Yine mesela bal arısı üzerine düşünelim:
Bal arısı pek çok şeylere fihriste olmuştur.
Fihriste: Bir kitabın içindekiler bölümüdür.
Kâinata bir kitap nazarıyla bakarsak, içindekiler bölümü bal arısında yazılmıştır. Bal arısında yazıldığı gibi, her bir canlı mahlukta da yazılmıştır.
Bundan da şöyle bir delile gidilir: Kitap kiminse içindekiler bölümünün yazıldığı sayfa onundur. Zaten içindekiler yazısını ancak kitabı yazan yazabilir.
— Kitapta ne olduğunu bilmeyen içindekiler bölümünü yazabilir mi?
Hayır, yazamaz!
O zaman diyebiliriz ki: Kitabın sahibini ispat ettiğimizde içindekiler bölümünün sahibini ispata ihtiyaç yoktur. Ya da tam tersi, içindekiler bölümünün sahibini ispat ettiğimizde kitabın sahibini ispata ihtiyaç yoktur.

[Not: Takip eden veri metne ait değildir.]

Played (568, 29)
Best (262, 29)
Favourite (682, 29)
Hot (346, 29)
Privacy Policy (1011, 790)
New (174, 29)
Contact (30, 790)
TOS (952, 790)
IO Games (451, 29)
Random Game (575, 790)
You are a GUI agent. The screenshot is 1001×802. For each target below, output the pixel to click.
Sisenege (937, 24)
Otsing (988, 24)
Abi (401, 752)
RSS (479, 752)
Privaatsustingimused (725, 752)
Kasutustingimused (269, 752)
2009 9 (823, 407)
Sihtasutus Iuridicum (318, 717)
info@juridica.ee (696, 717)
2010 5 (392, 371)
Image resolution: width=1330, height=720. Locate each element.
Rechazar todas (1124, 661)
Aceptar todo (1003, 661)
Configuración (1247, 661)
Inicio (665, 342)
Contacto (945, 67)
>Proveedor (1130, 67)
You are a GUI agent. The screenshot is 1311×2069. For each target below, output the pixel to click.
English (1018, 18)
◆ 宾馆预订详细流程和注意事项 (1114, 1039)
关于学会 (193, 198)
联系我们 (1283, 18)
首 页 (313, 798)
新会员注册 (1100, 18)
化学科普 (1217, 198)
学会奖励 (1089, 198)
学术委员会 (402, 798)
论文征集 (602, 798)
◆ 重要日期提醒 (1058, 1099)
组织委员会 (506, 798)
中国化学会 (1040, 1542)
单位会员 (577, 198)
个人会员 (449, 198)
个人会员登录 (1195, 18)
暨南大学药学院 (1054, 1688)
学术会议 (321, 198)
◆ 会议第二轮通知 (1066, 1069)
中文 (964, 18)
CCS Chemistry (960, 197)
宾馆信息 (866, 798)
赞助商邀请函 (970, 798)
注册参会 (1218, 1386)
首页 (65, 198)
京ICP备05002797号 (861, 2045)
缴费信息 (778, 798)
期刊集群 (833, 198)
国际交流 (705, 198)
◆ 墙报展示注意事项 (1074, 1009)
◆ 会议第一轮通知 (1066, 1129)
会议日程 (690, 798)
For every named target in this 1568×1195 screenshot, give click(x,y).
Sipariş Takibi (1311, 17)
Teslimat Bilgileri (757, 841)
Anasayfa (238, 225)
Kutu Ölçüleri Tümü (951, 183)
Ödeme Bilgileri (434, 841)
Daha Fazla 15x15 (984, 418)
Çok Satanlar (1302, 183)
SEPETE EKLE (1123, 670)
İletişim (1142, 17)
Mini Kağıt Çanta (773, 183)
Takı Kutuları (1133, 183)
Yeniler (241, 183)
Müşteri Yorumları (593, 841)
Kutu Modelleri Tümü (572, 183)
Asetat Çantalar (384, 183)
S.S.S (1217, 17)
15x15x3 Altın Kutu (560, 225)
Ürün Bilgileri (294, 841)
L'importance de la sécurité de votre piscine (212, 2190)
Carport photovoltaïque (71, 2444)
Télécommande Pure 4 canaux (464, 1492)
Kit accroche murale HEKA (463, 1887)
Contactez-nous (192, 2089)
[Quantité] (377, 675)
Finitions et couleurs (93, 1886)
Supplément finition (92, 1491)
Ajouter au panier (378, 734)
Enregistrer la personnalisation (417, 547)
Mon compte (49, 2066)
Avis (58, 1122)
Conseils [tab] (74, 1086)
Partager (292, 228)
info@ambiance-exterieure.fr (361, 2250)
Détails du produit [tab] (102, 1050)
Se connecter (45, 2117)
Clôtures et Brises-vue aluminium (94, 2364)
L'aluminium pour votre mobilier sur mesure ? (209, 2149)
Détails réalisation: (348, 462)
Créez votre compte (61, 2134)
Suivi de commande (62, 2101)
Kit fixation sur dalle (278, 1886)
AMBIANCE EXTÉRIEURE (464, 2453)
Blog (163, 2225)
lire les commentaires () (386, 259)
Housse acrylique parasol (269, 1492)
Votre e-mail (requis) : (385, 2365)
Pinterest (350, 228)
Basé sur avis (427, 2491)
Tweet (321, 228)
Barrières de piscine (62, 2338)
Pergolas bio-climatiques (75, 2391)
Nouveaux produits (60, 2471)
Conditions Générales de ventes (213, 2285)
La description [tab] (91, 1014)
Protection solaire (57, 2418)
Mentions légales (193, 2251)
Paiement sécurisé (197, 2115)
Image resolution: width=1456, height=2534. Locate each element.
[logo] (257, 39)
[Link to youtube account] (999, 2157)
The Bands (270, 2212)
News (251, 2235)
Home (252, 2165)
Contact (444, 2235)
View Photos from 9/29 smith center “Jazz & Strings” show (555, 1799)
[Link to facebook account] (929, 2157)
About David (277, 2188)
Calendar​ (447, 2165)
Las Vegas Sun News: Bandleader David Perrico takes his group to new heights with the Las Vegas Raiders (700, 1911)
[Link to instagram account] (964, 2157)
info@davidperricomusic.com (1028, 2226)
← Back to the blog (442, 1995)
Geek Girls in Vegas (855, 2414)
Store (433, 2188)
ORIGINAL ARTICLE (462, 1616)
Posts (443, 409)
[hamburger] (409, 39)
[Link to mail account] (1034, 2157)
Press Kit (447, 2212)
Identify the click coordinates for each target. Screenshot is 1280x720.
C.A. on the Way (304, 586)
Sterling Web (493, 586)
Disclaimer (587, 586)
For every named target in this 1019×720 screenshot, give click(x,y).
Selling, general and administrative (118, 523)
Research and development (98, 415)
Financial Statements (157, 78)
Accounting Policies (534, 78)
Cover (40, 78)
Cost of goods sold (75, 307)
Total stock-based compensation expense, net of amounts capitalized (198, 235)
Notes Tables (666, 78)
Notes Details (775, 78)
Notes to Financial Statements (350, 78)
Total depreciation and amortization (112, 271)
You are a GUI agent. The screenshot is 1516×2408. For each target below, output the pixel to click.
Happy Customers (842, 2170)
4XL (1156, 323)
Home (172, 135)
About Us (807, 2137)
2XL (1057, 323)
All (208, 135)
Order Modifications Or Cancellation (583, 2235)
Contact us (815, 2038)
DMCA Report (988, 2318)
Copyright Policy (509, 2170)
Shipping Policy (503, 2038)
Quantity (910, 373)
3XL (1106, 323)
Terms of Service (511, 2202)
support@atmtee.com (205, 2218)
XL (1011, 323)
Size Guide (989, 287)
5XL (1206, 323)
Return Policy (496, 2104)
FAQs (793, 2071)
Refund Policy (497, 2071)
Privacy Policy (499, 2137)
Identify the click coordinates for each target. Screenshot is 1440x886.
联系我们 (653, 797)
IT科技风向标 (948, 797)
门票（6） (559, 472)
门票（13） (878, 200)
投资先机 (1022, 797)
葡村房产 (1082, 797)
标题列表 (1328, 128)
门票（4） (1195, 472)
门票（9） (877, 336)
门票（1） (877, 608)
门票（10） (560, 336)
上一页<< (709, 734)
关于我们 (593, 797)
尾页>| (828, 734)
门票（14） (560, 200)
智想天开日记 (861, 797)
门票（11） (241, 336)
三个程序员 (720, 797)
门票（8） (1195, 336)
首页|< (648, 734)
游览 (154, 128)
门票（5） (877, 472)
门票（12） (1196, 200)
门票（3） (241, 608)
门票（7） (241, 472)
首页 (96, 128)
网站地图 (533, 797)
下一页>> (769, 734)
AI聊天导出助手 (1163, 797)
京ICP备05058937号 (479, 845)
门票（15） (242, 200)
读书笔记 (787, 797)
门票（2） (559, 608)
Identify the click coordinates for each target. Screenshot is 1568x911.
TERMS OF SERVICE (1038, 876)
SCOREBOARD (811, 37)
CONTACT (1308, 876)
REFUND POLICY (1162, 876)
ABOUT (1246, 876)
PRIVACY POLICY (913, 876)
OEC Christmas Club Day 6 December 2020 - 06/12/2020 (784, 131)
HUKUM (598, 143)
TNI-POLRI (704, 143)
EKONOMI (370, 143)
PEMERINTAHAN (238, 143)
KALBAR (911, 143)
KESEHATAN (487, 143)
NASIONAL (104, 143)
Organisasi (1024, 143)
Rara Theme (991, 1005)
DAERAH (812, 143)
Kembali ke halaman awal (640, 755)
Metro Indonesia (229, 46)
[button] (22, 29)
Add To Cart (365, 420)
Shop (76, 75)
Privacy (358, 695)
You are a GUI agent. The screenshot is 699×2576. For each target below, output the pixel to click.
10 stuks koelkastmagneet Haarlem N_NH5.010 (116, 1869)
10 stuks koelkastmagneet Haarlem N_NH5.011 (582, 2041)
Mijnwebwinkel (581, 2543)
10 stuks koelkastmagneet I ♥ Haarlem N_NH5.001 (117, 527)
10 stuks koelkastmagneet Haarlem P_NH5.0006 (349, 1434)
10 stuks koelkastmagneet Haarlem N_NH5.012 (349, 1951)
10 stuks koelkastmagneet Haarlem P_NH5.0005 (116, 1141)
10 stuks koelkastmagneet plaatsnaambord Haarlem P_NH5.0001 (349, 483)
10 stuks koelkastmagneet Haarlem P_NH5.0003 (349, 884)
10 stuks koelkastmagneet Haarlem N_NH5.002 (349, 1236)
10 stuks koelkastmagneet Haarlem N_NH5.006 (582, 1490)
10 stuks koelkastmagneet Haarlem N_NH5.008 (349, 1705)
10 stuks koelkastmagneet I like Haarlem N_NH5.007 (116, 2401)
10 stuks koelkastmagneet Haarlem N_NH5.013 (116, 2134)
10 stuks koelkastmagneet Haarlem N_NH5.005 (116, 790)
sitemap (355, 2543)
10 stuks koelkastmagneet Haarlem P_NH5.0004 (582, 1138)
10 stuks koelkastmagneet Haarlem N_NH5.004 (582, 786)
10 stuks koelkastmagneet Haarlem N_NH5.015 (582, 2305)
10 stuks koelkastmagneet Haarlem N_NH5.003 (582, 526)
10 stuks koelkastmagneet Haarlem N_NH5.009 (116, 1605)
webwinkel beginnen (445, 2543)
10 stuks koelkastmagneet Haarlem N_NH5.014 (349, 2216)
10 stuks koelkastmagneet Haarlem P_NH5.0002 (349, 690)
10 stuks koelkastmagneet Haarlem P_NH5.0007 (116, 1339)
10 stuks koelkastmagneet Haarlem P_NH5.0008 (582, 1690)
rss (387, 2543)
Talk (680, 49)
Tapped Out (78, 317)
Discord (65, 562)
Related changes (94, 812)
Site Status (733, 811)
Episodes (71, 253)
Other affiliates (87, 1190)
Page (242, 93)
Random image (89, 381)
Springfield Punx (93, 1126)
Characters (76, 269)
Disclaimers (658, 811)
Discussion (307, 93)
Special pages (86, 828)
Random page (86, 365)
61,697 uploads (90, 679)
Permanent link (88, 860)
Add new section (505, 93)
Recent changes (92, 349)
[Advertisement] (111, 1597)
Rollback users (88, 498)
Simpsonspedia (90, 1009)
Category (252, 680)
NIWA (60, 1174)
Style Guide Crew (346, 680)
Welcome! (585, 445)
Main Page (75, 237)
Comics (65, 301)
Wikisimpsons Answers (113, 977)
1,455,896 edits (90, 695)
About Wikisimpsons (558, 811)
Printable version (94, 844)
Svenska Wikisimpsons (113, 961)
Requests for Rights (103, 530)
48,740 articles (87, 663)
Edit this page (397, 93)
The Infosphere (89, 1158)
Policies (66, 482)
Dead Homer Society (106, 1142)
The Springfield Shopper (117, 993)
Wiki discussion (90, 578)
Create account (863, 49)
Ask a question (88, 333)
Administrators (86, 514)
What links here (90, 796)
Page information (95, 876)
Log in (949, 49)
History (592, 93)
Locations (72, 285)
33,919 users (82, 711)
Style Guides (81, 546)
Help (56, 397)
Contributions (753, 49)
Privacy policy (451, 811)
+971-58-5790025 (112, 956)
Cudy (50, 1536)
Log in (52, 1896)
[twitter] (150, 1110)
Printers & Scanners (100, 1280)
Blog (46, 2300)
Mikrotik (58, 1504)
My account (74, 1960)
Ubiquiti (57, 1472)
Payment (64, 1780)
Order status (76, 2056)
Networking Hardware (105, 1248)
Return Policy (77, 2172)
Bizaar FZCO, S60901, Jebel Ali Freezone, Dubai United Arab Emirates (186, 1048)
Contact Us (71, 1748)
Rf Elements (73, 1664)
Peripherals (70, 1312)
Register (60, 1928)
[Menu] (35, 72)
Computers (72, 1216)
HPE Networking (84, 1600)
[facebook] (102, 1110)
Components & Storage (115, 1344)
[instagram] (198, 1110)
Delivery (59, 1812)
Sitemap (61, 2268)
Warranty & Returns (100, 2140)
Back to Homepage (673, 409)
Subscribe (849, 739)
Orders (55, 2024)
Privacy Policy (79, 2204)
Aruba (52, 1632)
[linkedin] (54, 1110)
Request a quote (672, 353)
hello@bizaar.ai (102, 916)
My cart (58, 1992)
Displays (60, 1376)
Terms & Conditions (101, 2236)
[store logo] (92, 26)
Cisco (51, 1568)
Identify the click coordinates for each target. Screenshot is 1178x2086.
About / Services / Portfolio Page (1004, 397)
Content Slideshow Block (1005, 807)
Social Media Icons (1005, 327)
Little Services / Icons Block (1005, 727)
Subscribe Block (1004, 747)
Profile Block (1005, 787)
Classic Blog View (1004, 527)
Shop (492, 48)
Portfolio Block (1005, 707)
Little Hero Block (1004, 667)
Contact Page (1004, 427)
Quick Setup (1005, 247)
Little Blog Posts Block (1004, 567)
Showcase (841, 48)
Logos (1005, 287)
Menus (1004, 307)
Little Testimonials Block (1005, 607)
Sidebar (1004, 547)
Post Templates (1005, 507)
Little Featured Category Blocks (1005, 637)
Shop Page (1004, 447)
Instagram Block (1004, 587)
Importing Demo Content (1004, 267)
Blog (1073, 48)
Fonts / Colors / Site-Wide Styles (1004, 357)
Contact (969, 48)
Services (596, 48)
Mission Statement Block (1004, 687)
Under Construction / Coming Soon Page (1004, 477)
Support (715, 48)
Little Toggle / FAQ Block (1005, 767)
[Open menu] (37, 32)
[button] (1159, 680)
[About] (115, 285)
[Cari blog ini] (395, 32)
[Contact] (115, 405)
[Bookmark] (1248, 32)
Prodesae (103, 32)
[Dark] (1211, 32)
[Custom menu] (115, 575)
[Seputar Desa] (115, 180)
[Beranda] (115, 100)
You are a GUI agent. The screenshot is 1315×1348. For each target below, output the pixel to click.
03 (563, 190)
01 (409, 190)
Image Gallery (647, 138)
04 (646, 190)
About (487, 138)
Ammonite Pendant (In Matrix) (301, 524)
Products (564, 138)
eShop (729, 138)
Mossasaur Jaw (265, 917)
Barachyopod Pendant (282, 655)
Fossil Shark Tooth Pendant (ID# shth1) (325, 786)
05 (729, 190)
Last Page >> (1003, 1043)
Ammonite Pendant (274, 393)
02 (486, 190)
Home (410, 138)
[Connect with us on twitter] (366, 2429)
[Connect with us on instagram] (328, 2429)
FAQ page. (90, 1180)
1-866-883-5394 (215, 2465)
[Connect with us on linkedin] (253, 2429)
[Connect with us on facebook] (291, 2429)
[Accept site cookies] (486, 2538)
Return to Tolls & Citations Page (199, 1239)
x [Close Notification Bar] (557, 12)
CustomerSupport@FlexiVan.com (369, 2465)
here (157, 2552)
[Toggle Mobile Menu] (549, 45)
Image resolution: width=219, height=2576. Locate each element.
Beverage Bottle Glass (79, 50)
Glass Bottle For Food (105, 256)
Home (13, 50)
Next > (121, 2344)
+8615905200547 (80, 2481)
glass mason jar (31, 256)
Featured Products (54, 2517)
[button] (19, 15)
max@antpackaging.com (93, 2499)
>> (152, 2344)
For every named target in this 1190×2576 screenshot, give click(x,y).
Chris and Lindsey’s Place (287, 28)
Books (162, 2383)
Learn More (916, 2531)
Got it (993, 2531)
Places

Aynen bunun gibi, kâinatın sahibi olarak Allah’ı ispat ettiğimizde, fihriste hükmünde olan bal arısının veya başka bir canlının sahibini ispata ihtiyaç yoktur. Ya da tam tersi, fihriste hükmündeki bal arısının sahibi olarak Allah’ı ispat ettiğimizde, kâinatın sahibini ispata ihtiyaç yoktur. Zira kâinat kiminse bal arısı onundur ve bal arısını kim yaratmışsa kâinatı dahi o yaratmıştır.
Şimdi gelelim, bal arısının pek çok şeylere fihriste olması meselesine:
Şu âlemde ne varsa küçük bir mikyasta bal arısında da vardır.
– Mesela bütün canlılarda yüz vardır. Bal arısının da yüzü vardır.
– Canlılarda göz vardır, bal arısının da gözü vardır.
– Canlılarda ağız vardır, bal arısının da ağzı vardır.
– Canlılarda mide vardır, bal arısının da midesi vardır.
– Bir kısım canlılarda kanat vardır, anten vardır; bunlar bal arısında da vardır.
Âdeta bal arısı canlı varlıklara bir fihriste olmuş, hayat sahiplerinde ne varsa aynısı bal arısında yazılmıştır.
Hani bir kitabın içindekiler bölümünü okur ve kitap hakkında bir bilgiye sahip olursunuz ya, aynen bunun gibi, hiçbir canlı varlık görmeyen bir insan bal arısını incelese ve sonra o kişiye, “Diğer canlılar hakkında konuş, bize onları anlat.” denilse, eğer bal arısı fihristini iyi mütalaa etmişse yaratılan diğer canlı varlıkları bize tarif eder. Belki şekillerini çizemez; ama hangi azaları, cihaz ve duyguları olduğunu tahmin eder.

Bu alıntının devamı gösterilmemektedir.